REQUIRED ACTION: Keep to one stretch of the data below, the lines from the one with "This screenshot has width=848, height=373." up to and including the one with "Click the hour selector's down arrow", and return that stretch exactly.

SOURCE DATA:
--------

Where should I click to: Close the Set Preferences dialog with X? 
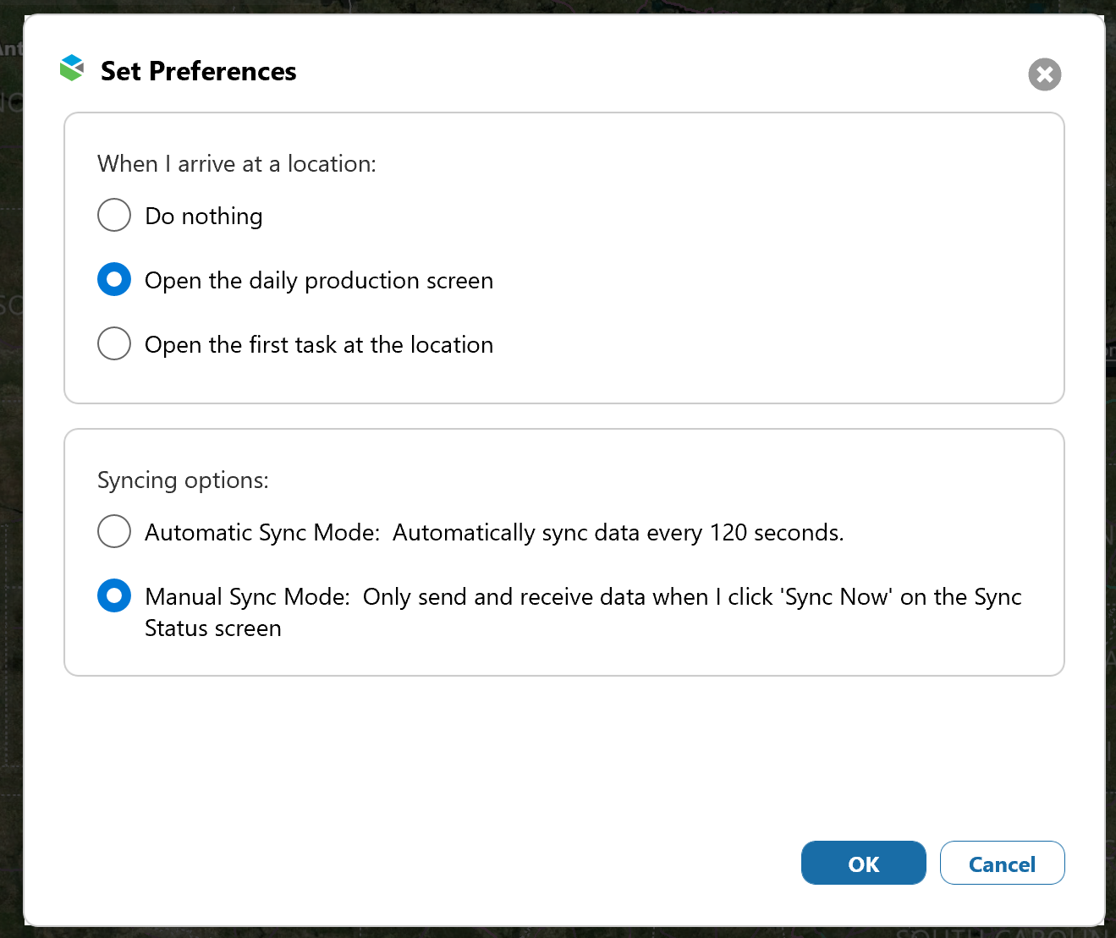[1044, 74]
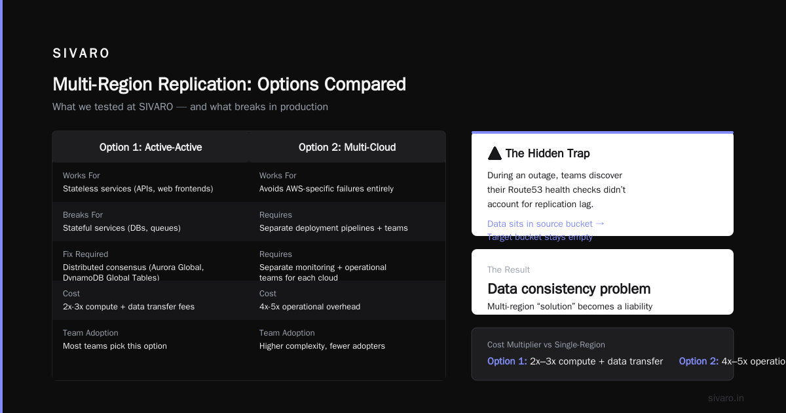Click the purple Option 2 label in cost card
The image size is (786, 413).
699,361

--------

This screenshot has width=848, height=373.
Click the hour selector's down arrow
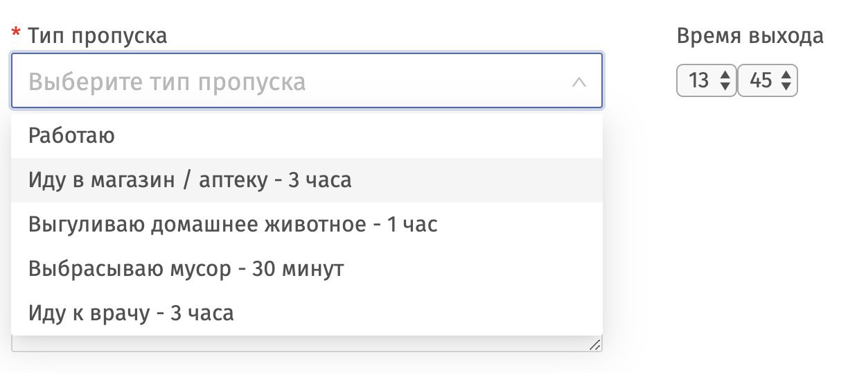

--------

EXERCISE SOLUTION:
This screenshot has width=848, height=373.
Click the hour selector's down arrow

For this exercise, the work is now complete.